Él
Mientras caminaba por el desierto de Wadley, recordé aquello de caminante no hay camino, camino se hace al andar, y así lo hice. Atravesé junto a ella parajes verdes, marrones, amarillos, rojos, y cada lugar por mínimo que fuese el espacio que separa el uno del otro me daba una nueva perspectiva de lo que ante mis ojos se expandía. A cada paso, visualizaba un nuevo cuadro, los colores y formas se fundían en un todo que había que observar con detenimiento y alerta si uno no deseaba que el mínimo detalle se le escapase entre los dedos. Cuando llegamos a San José del Pacífico, a casa de aquel peculiar personaje, un curandero que vivía allí con su esposa y su hijo, el paisaje que ante los ojos se nos manifestaba me hizo recordar a aquellos pequeños personajes que Friedrich colocaba de espaldas al espectador, enfrentándose a la naturaleza, altivos, seguros, consiguiendo mediante este recurso, que el propio espectador se enfrente también a este gran ente que lo observa. La casa del curandero y su familia era de madera, pequeña, acogedora y tenía un gran ventanal en la cocina desde donde los días de sol y claridad se podía observar el mar. Cada atardecer acostumbraba a sentarme frente a ese gran ventanal, y por un momento emulaba al gran Dalí, sólo que había cambiado el gran ventanal de la casa de Cadaqués que le servía de marco para sus cuadros, por este gran ventanal que daba a un mar de nubes y colores. Mientras yo observaba aquel paisaje, ella dedicaba sus horas a charlar con el dueño de la casa. Yo realmente nunca escuchaba las palabras de aquel curioso señor, me atraía más su oscura tez y sus penetrantes ojos negros, puesto que era el personaje idóneo para ilustrar uno de mis cuadros.
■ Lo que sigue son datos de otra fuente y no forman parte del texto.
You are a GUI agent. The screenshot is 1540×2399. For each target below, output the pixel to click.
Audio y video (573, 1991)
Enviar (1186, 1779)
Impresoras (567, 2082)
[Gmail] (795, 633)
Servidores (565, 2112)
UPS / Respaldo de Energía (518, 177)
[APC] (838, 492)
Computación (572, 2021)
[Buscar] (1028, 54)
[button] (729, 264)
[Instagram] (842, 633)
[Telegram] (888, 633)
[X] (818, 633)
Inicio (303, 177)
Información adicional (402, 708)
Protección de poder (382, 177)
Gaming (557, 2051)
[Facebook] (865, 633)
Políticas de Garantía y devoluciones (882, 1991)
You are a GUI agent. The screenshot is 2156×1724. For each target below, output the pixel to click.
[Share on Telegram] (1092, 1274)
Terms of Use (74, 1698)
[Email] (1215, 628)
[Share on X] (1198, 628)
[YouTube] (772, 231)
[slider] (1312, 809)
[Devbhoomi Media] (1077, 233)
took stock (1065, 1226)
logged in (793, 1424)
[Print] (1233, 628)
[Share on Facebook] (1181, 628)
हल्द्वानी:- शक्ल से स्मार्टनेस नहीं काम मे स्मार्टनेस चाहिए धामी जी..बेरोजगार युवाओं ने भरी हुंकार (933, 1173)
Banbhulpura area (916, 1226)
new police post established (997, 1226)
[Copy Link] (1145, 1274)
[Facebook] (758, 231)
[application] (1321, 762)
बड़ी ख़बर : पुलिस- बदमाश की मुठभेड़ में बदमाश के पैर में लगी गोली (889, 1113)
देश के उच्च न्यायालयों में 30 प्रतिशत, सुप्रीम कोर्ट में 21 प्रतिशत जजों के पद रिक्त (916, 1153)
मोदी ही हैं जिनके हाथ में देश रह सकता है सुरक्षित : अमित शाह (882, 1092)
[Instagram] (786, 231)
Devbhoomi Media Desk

Mientras ellos charlaban de temas aparentemente transcendentales, yo me dedicaba a mi peculiar lucha con la naturaleza, a la que deseaba atrapar en el lienzo, amagarla, pero que se me escapaba constantemente sin que pudiese evitarlo. Esto es lo maravilloso de este lugar de México, el calor de la madera de la casa de aquel señor y su familia, su peculiar fisonomía, los rojos y amarillos del cielo, el olor a calor del mediodía y esa extraña sensación de que al anochecer las nubes y el paisaje se tornan de un negro impenetrable, sirviendo de marco al intenso color del atardecer que se resiste a desaparecer.
Ella
Dicen que caminante no hay camino, camino se hace al andar, y así lo hice. Atravesé junto a él parajes verdes, marrones, amarillos, rojos, sintiendo como poco a poco me envolvía en un espacio absoluto que era incapaz de abarcar. A cada paso el paisaje parecía un mismo todo y fue en este estado de embriaguez de colores que llegamos a San José del Pacífico, a casa de quien me ayudaría a descifrar todo aquel mundo lleno de color y magia. Fue él quien me enseño que realmente era tras los verdes, amarillos, rojos y azules donde había que buscar. Él fue el que me transmitió, en aquellas charlas que manteníamos al atardecer, mientras mi acompañante se empeñaba en atrapar la naturaleza en un lienzo, esa necesidad de sentirse en contacto con la madre naturaleza, dejar que nos envuelva, es como aquellos pequeños personajes que Friedrich colocaba de espaldas al espectador, en estrecha comunión con aquel ente que le envolvía, formando parte vital de aquello que los románticos y mi propio interlocutor denominan amor, y nosotros denominamos energía y que es lo que realmente mueve el mundo. Si me pides que te describa la casa donde vivía tan peculiar hombrecillo, o cual era el aspecto de éste, me resultaría difícil dibujarlo nítidamente, puesto que era tal la fuerza de sus palabras, que de pronto todo se me tornaba mágico, misterioso, de una naturaleza que es imposible describir con las palabras que existen hasta el momento. Pero ya no son necesarias las palabras, uno ya no necesita de palabras cuando ha llegado a formar parte del todo que la envuelve y protege, ahí es donde se esconde la verdadera magia.